Изнеженная вежливость Валдуя обратилась в такую раздраженную горечь, что я задаюсь вопросом, а была ли там вообще какая-то доброжелательность. Уничтожение традиций сводит его с ума. Он показывает мне двор за своим домом; там на полках – множество гниющих медвежьих голов. В челюстях огромные зубы. Кто-то мне уже рассказал, что он превосходный охотник. Он говорит, что недавно в деревню забралась медведица с четырьмя медвежатами, и именно его позвали, чтобы застрелить их.
– Если бы она убила какого-нибудь ребенка, как бы я посмотрел в глаза родителям? Каждый должен оставаться на своем месте. Медведи в лесу, мы в деревне.
Но не ты, думал я. Мне все больше нравились медведи.
Валдуй знает кучу анимистических легенд, которые я не могу уловить. Везде кишат добрые и злые духи. Однажды из леса вышла черная собака и заговорила с ним на ульчском. Он вынимает гигантский клык из разлагающейся медвежьей головы и дарит мне. Однако гнев выплескивается.
– Праздник, о котором они говорят, был позором. Это вообще был не их медведь, а мой. Они его украли. И стреляли вовсе не из лука, а из автомата АК-47. Этот праздник должен был быть для моих родственников, для моего клана, для всех, кто носит мою фамилию. Я бы рекламировал его повсюду, и сюда бы приехали все, из Узбекистана, даже из Ханоя. – Он воображает наплыв людей, которых никогда не знал. – А меня даже не пригласили.
Затем на него нисходит спокойствие. В конце концов, какая-то справедливость восторжествовала. По его словам, на устроителей праздника пало проклятие. Вскоре некоторых разбил паралич, а руководитель умер в коме, не имея возможности говорить. Человека, стрелявшего в медведя, через год зарезали в Новосибирске.

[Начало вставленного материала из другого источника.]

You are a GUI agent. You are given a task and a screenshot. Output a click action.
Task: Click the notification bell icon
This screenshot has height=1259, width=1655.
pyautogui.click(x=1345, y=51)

Река серебряным потоком течет под горами, мы вместе с нею двигаемся на север, а Сергей думает, где закинуть сети. В нескольких километрах ниже Богородского стоит огромная палатка, которая служит столовой и спальней для полиции; у берега – их суда, сбоку – их «Лендкрузеры». Сергей нахально высаживается на берег, и мы заходим в эти брезентовые покои, словно нас приглашали. В полумраке я вижу, что в гостях у хозяев надзирательницы из женской тюрьмы в ближайшем поселке. Несколько недель я пытался избегать полиции – возможно, я единственный западный человек на сотни километров вокруг, – но сейчас меня захлестнула война приветствий, которая отправляет в забвение все различия. Вокруг нас сумятица пьянки и флирта. Какой-то смуглый лихорадочный полицейский отлипает от светловолосой женщины, чтобы обнять меня. Он сильно пьян. В неистовом братании наши открытые ладони снова и снова хлопают в воздухе, а он по непонятной мне причине кричит: «Краб! Краб!» Женщины глазеют, мужчины смеются, и все мы пьем до тех пор, пока намерения явившегося сюда Сергея не осуществляются, и через несколько минут мы снова на открытой воде, а прощальный крик «Краб!» растворяется в расстоянии и реве нашего мотора.